Dataset entries:
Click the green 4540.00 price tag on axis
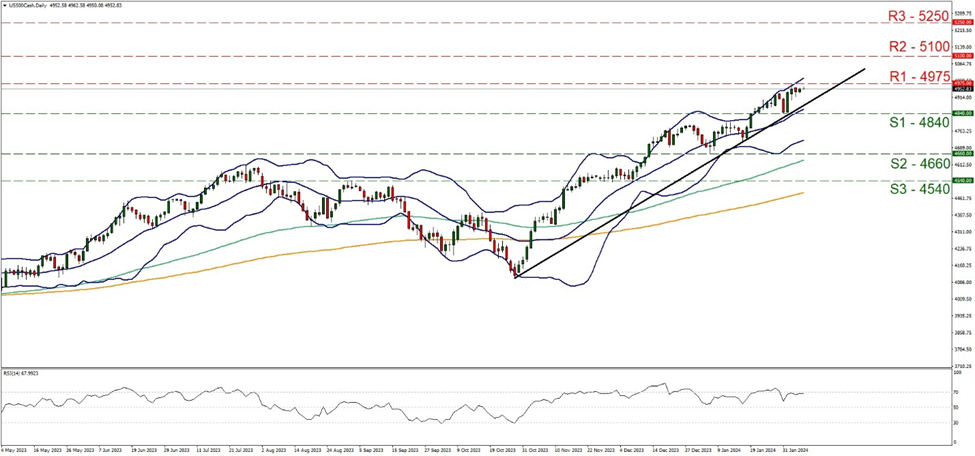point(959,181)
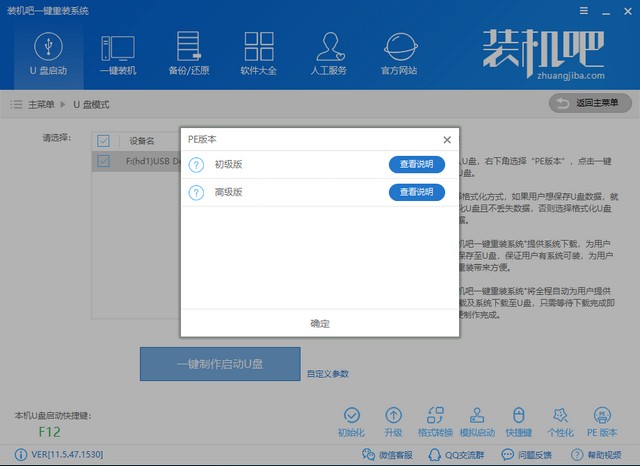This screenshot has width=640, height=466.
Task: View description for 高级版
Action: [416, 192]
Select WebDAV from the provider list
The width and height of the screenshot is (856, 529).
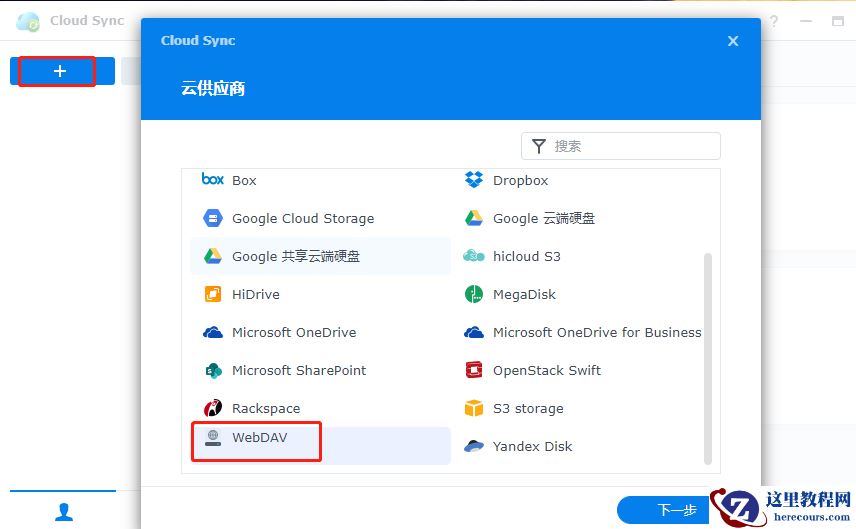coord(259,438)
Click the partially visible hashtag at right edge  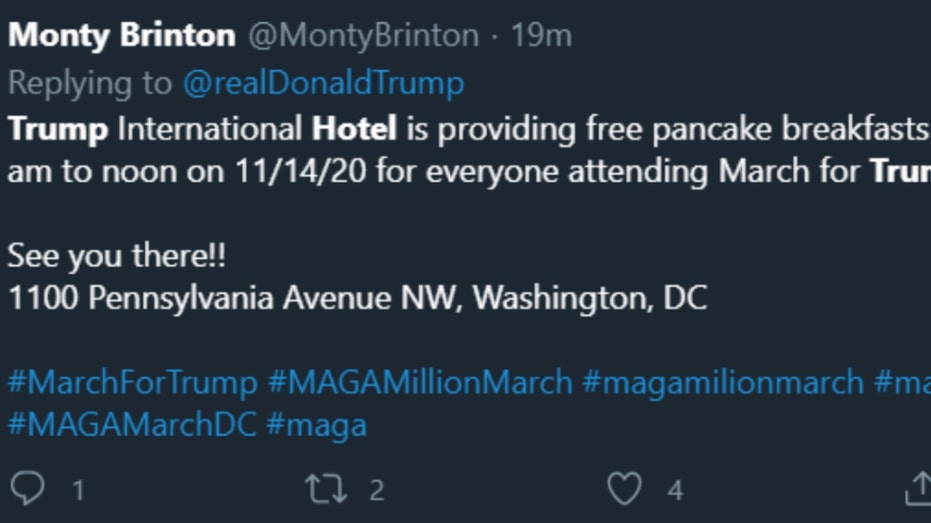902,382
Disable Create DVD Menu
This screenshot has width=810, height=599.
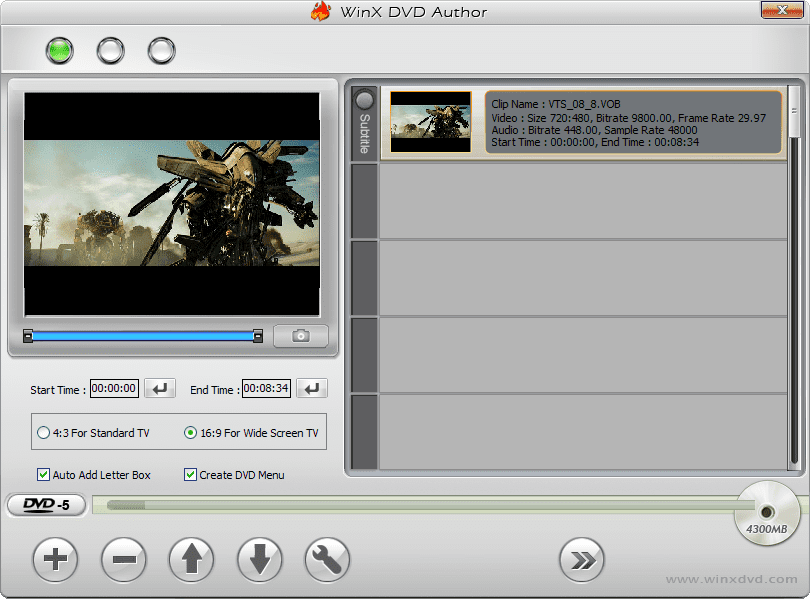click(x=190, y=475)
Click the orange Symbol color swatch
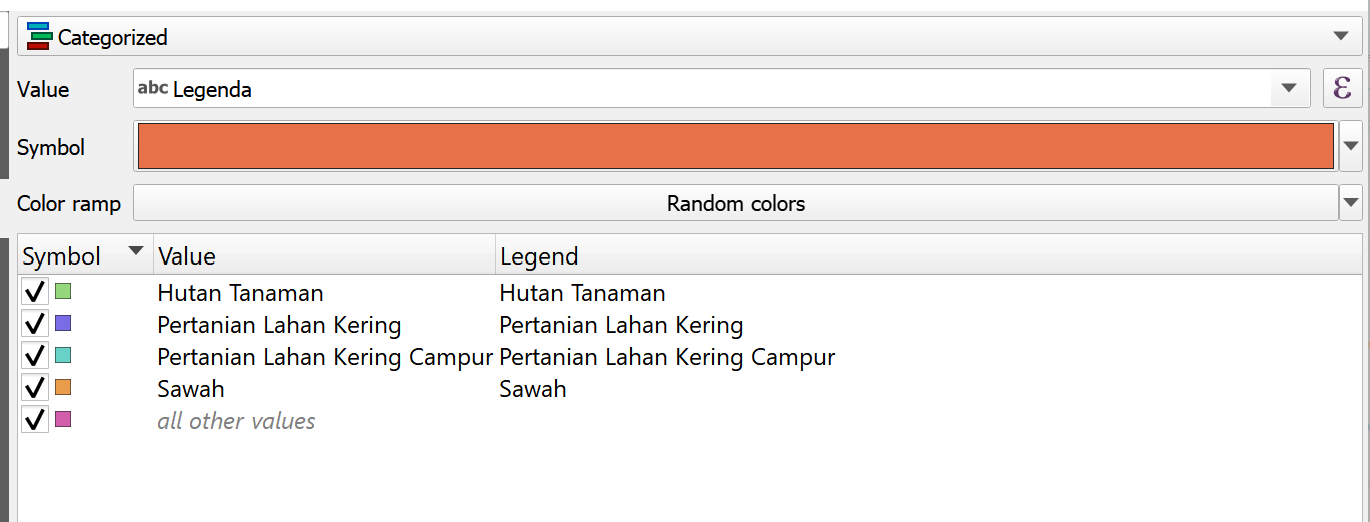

Required action:
For this exercise, repeat word for word only the lines from the one containing "This screenshot has width=810, height=599." through the end of the data, including both. Pictures do not go in the copy.

Solved exercise:
This screenshot has width=810, height=599.
click(x=190, y=475)
Click the orange Symbol color swatch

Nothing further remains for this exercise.